Hayes’ always-entertaining news conferences and interviews have included references to brain-function analysis — as well as cups of tea, days out with her young son, and the occasional expletive.
Hayes, who grew up in a working-class family in north London, has a “no excuses” philosophy in which she asks the team each week if there’s anything she missed in preparation, thereby transferring responsibility to the players.
“She makes us used to having the pressure so whenever the moments come where it’s a pressured game, it’s not that big of a deal for us because we deal with that pressure every day,” said Chelsea captain Magdalena Eriksson, who cleared a ball off the line late in the win over Bayern.
“She’s taken Chelsea to this point,” the Sweden defender continued. “She’s pushed us every year.”
Hayes became Chelsea manager in 2012 and has built one of the world’s best teams, amassing international talent like Australia striker Sam Kerr, Denmark forward Pernille Harder and England forward Fran Kirby.

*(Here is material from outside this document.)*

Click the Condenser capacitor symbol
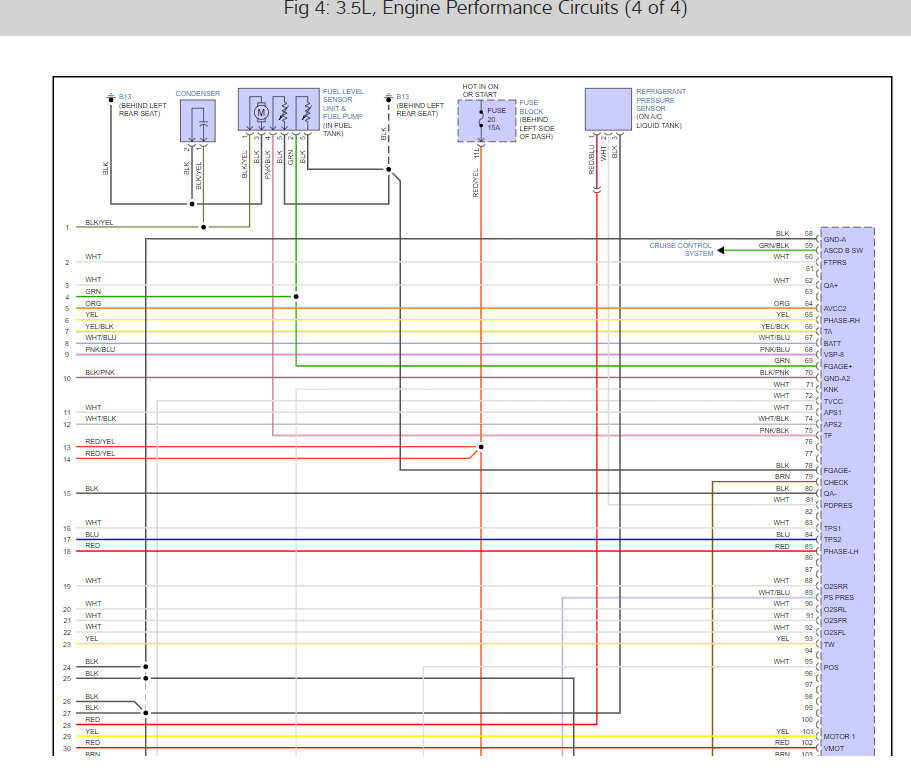The height and width of the screenshot is (777, 911). [x=203, y=123]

Under Hayes, Chelsea has won the Women’s Super League four times — the most in England — in addition to other trophies.
The London club has a chance to match Arsenal’s quadruple from 2007, when Hayes was an assistant coach there. Chelsea has already won the WSL title and the League Cup. After Sunday’s final, there’s still the women’s FA Cup.
“You can’t have that many days off in this business,” Hayes said after clinching the WSL title last Sunday.
Hayes has credited her experience in the United States with shaping her, telling Chelsea TV that she was born in England “but I was definitely made in America — that I’m certain of, from winning mentality to determination.”
In search of coaching opportunities, she left London in her early 20s and led a semi-pro team in Long Island before becoming head coach at Iona College. After the Arsenal stint, she was hired in 2008 as head coach and director of operations for the Chicago Red Stars ahead of the inaugural season of Women’s Professional Soccer, the precursor to the current NWSL.
A fan of former Chicago Bulls head coach Phil Jackson, Hayes was fired early in the 2010 season after only one win in the team’s first six games.
Today, though, her high-flying Chelsea team is the first English club since Arsenal in 2007 to reach the European final. Like geese, she said, any of her players are capable of stepping up. Alex Ferguson had used a similar metaphor when he managed Manchester United.
“I have shown them why they fly in V-formations,” Hayes said, “what its purpose is, what everybody’s role is, how they communicate, how they support each other, and importantly that you fly further together and that’s the bottom line. Same for my team. Sometimes different people take the lead.”